TASK DIRECTIONS
How do the records below read from their first line through the line containing "سامانه تدارکات الکترونیکی دولت (262, 1797)"? Write those lines out exactly.

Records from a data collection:
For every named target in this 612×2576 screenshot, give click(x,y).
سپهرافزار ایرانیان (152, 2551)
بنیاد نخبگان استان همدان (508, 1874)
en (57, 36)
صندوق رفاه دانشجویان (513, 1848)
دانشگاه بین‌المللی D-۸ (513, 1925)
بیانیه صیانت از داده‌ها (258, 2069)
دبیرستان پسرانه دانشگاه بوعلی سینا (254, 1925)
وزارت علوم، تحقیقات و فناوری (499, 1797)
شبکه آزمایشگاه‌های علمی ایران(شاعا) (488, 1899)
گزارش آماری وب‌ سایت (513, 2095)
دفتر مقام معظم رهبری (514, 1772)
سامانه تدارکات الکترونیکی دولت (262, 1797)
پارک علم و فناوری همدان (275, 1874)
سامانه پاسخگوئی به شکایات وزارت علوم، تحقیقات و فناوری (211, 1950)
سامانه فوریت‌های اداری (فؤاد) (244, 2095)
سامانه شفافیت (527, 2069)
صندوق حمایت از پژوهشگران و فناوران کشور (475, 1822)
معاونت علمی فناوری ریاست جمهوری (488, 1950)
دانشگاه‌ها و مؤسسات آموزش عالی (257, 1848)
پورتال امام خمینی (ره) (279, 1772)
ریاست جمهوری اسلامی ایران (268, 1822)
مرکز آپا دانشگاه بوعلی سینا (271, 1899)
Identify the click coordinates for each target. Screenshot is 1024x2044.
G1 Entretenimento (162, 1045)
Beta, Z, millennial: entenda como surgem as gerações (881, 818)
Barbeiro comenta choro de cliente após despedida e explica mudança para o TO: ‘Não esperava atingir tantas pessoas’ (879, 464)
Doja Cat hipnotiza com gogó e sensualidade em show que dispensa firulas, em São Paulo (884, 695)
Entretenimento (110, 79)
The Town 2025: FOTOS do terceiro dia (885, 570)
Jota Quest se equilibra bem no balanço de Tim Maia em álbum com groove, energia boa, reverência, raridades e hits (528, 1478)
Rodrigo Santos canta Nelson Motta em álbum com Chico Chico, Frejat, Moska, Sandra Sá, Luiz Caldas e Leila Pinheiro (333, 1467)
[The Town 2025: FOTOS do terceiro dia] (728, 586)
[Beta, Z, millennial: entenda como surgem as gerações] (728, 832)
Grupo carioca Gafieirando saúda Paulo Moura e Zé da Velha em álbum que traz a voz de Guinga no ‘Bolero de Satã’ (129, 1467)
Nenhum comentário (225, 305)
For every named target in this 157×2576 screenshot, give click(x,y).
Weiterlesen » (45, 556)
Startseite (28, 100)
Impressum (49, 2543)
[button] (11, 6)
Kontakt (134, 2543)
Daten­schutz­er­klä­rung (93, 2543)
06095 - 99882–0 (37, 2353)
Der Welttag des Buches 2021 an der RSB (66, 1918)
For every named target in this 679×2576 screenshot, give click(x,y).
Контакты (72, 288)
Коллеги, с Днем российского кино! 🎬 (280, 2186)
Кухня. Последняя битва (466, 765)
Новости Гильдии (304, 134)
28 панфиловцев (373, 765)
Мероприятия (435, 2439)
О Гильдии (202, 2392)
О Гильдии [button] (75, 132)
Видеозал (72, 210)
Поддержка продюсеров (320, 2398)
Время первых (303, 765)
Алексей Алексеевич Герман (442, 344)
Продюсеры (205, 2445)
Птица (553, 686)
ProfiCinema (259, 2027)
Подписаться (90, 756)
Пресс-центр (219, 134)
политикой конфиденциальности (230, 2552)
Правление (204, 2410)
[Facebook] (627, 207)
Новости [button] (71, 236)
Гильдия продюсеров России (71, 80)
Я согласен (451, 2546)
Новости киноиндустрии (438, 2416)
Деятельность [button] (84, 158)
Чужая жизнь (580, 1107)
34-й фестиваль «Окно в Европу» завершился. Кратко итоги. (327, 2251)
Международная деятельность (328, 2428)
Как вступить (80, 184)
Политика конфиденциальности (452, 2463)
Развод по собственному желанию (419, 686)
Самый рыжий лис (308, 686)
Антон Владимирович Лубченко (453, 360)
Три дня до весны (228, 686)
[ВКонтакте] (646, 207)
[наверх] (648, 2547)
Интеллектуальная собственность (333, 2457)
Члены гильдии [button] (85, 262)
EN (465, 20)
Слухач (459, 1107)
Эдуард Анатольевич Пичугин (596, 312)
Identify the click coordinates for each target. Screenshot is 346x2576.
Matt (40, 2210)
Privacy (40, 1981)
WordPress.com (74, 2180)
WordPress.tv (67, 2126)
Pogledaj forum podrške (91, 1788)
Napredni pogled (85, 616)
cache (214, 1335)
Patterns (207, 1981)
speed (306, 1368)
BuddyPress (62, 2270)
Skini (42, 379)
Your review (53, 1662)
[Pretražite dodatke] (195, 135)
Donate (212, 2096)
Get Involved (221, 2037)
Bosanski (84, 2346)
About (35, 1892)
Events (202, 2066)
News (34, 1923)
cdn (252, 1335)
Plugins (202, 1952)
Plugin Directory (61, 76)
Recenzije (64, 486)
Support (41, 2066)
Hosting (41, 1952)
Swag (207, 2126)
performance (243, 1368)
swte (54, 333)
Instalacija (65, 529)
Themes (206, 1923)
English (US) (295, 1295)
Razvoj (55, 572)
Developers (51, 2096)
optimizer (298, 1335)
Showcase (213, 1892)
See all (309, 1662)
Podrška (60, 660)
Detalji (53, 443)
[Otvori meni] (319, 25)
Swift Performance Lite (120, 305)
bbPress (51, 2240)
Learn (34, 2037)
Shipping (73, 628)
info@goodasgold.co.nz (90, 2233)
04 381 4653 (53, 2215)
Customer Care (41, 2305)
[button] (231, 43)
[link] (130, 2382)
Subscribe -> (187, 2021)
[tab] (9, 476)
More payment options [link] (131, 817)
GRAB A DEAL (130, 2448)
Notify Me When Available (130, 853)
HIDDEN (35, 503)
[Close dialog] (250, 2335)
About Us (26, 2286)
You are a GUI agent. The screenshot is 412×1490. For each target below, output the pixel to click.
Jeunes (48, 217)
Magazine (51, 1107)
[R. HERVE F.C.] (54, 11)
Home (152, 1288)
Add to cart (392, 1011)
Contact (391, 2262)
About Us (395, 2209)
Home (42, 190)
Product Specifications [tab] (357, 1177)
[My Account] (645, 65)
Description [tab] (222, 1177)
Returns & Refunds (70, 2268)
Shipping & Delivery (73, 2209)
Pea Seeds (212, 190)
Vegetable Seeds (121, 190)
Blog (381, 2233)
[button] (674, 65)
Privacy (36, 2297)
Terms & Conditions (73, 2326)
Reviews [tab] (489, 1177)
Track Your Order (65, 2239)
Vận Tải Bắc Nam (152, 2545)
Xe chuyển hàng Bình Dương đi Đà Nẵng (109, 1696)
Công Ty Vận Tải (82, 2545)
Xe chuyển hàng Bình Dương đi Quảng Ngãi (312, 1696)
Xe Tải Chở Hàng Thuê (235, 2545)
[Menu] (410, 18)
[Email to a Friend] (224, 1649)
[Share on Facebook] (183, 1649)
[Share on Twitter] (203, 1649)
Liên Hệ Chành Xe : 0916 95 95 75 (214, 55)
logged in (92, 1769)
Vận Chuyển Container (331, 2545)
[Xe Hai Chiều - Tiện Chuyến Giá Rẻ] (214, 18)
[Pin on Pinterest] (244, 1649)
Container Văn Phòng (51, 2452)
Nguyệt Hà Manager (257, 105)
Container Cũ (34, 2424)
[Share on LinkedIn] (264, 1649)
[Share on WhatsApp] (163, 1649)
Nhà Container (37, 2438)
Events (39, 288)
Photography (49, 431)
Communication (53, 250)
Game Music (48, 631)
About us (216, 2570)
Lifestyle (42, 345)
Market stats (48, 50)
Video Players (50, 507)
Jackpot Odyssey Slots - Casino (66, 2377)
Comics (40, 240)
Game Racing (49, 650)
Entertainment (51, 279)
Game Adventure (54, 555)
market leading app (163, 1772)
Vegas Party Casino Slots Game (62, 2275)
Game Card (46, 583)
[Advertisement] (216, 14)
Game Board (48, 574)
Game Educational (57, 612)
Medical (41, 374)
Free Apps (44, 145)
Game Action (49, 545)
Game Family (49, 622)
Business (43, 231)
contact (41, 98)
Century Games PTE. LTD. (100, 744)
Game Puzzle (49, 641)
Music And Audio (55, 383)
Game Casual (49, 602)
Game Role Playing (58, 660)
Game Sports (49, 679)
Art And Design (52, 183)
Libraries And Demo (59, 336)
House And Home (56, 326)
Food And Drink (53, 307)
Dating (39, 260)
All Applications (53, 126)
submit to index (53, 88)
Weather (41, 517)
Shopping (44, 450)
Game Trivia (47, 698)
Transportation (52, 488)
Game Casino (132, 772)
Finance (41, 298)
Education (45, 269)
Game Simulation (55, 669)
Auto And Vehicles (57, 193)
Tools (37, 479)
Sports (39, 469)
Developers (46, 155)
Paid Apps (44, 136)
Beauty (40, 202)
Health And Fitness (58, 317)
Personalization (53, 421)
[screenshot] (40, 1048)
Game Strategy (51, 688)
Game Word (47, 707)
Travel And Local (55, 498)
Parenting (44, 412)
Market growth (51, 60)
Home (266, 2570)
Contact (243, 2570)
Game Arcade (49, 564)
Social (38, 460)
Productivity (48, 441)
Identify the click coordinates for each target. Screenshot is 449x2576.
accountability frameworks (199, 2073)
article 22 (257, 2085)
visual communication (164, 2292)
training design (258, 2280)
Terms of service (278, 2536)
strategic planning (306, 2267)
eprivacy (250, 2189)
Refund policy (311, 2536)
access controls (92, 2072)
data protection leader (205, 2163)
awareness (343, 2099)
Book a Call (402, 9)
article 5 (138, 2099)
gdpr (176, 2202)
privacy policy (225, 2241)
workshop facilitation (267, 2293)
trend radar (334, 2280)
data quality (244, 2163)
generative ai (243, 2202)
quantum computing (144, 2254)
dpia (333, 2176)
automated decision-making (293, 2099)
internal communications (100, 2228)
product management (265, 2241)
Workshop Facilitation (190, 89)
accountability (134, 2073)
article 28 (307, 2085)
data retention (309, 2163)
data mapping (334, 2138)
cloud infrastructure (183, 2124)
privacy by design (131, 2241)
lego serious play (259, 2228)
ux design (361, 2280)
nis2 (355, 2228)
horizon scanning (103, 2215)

TASK RESPONSE
For every named target in this 612×2576 screenshot, give click(x,y).
سپهرافزار ایرانیان (152, 2551)
بنیاد نخبگان استان همدان (508, 1874)
en (57, 36)
صندوق رفاه دانشجویان (513, 1848)
دانشگاه بین‌المللی D-۸ (513, 1925)
بیانیه صیانت از داده‌ها (258, 2069)
دبیرستان پسرانه دانشگاه بوعلی سینا (254, 1925)
وزارت علوم، تحقیقات و فناوری (499, 1797)
شبکه آزمایشگاه‌های علمی ایران(شاعا) (488, 1899)
گزارش آماری وب‌ سایت (513, 2095)
دفتر مقام معظم رهبری (514, 1772)
سامانه تدارکات الکترونیکی دولت (262, 1797)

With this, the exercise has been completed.